→ **What the exercise asks**: From the line with "688x522 pixels. Task: Open" through the line with "Task: Click the Total Recovered sort arrows", inclusive, return each line of the data below exactly and leave the rest out.

→ **Provided records**:
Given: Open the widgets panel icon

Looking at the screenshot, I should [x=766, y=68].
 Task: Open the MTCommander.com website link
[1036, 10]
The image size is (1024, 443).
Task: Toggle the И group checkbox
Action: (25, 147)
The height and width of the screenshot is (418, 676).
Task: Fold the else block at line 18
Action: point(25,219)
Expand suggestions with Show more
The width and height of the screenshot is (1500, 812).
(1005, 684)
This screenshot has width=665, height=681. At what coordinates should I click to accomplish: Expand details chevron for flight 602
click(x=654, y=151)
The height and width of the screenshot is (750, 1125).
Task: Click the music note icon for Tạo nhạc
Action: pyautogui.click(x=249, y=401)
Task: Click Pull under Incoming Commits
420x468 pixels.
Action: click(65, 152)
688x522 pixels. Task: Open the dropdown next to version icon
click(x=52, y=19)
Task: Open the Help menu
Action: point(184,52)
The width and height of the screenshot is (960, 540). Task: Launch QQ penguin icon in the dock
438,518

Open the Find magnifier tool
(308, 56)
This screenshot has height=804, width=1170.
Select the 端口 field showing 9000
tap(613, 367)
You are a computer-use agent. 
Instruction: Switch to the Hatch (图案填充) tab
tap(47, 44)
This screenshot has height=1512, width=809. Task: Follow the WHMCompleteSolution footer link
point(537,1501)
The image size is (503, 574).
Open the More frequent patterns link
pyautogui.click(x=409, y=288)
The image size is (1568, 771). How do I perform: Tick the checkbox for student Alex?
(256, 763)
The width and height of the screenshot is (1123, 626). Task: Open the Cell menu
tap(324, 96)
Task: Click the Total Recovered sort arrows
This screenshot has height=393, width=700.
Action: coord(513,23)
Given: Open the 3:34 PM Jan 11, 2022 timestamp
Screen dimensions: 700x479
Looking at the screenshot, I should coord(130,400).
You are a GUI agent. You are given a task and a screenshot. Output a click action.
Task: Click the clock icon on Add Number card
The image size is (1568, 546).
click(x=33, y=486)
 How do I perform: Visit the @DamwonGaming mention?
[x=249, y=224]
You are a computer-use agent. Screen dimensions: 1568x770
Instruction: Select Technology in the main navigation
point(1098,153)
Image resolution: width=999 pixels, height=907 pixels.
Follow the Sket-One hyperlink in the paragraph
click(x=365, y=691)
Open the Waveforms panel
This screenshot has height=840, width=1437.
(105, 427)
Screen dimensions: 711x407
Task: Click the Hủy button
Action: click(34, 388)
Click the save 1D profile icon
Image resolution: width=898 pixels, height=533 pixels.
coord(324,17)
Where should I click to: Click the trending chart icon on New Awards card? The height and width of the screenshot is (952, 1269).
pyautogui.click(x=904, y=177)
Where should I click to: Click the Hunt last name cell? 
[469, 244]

→ **Task answer**:
688x522 pixels. Task: Open the dropdown next to version icon
click(x=52, y=19)
Task: Open the Help menu
Action: point(184,52)
The width and height of the screenshot is (960, 540). Task: Launch QQ penguin icon in the dock
438,518

Open the Find magnifier tool
(308, 56)
This screenshot has height=804, width=1170.
Select the 端口 field showing 9000
tap(613, 367)
You are a computer-use agent. 
Instruction: Switch to the Hatch (图案填充) tab
tap(47, 44)
This screenshot has height=1512, width=809. Task: Follow the WHMCompleteSolution footer link
point(537,1501)
The image size is (503, 574).
Open the More frequent patterns link
pyautogui.click(x=409, y=288)
The image size is (1568, 771). How do I perform: Tick the checkbox for student Alex?
(256, 763)
The width and height of the screenshot is (1123, 626). Task: Open the Cell menu
tap(324, 96)
Task: Click the Total Recovered sort arrows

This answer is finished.